Le gouvernement bruxellois octroie des certificats verts à l'incinérateur

L'accord de majorité du gouvernement bruxellois prévoit d'octroyer des certificats verts à l'incinérateur de Neder-Over-Heembeek. Le processus suit son cours mais ne fait pas l'unanimité.

En septembre 2015, le régulateur du marché bruxellois de l'énergie, Brugel, émet un avis plus que réservé. "Octroyer une aide financière à d'anciennes installations déjà rentabilisées va fondamentalement à l'encontre (du) principe" des certificats verts, objecte le régulateur. Ceux-ci sont destinés à favoriser le développement de filières de production d'électricité verte, généralement plus coûteuses que les modes de production classiques, ou d'encourager la croissance des énergies renouvelables. Or, relève Brugel, l'incinérateur présentant un bilan d'économie de CO2 négatif, "en principe aucun certificat vert n'est octroyé". L'incinérateur produit de l'électricité à partir de la combustion de déchets organiques. Or, poursuit le régulateur bruxellois, l'octroi de certificats verts "irait à l'encontre de la tendance globale observée en Europe de ne pas/plus subsidier d'anciennes installations déjà dépréciées". 

10 millions d'euros financés par le consommateur

Le mécanisme des certificats verts n'implique aucun versement d'argent public au producteur d'électricité. Le système est en réalité financé par le consommateur. Les fournisseurs d'énergie doivent en effet acheter chaque année un certain nombre de ces certificats dont ils répercutent le coût sur la facture de leurs clients.

Autre bizarrerie relevée par Brugel et par le député (Ecolo, opposition) Arnaud Pinxteren: normalement, le produit des certificats verts revient au producteur pour l'aider à développer sa technologie ou à compenser les surcoûts liés à la production d'électricité verte. Or, rien de tout cela dans le cas de l'incinérateur. Les 10 millions d'euros annuels pendant 10 ans octroyés sous forme de certificats verts reviendront intégralement au budget régional. "Il s'agit purement et simplement d'un taxe déguisée à charge des consommateurs bruxellois", dénonce Arnaud Pinxteren.

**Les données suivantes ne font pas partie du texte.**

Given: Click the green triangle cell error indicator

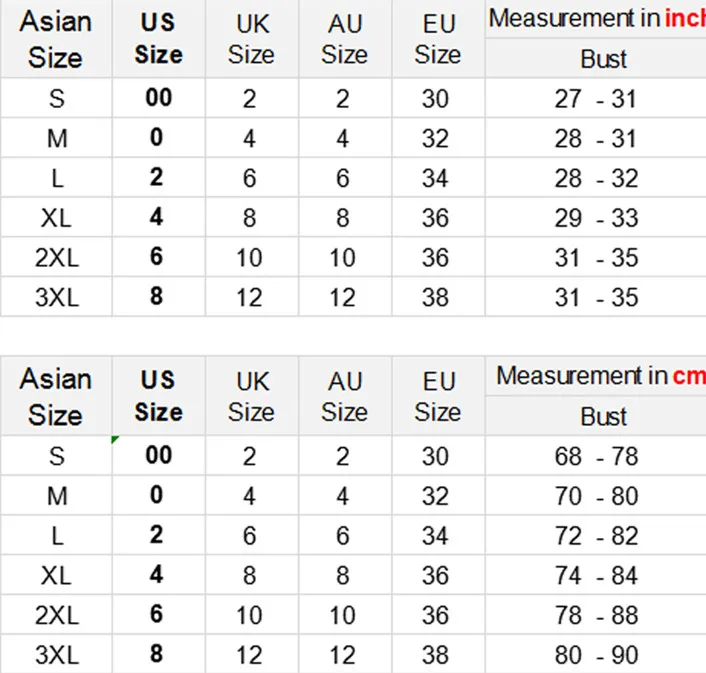Looking at the screenshot, I should coord(115,439).
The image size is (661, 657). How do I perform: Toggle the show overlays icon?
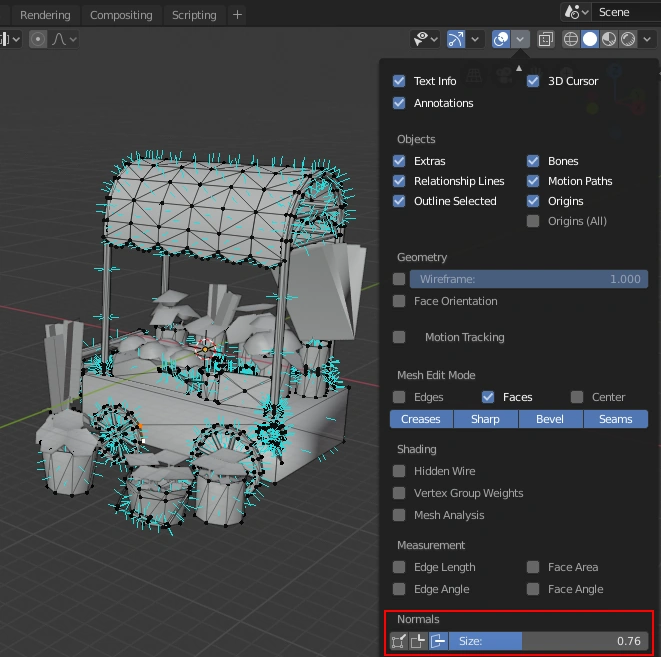click(501, 39)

Rien d'anormal pour la ministre Frémault

"De nombreux États européens ont soutenu et soutiennent la production d’électricité verte via la valorisation énergétique des déchets organiques, en ce compris les Régions flamande et wallonne, et ce via divers mécanismes, justifie la ministre bruxelloise de l'Environnement. "La seule particularité de la Région bruxelloise en la matière est que le marché bruxellois des certificats verts est resté stable au fil des années et n’a pas connu de dérapage comme cela a pu être le cas ailleurs. Ainsi, le mécanisme de certificats verts bruxellois demeure un outil de soutien efficace et stable pour le secteur du renouvelable dans son ensemble." La ministre (cdH) Céline Frémault souligne la parfaite légalité du mécanisme, approuvé par le Conseil d’État. Elle estime aussi avoir répondu aux objections du régulateur Brugel.

Quant aux répercussions pour le consommateur, elles sont négligeables. La ministre les évalue à 3 euros par an. Une question reste en suspens : pourquoi la Région capte-t-elle le produit des certificats octroyés à l'incinérateur? Ne s'agit-il pas, en fin de compte, d'un simple tour de passe-passe budgétaire?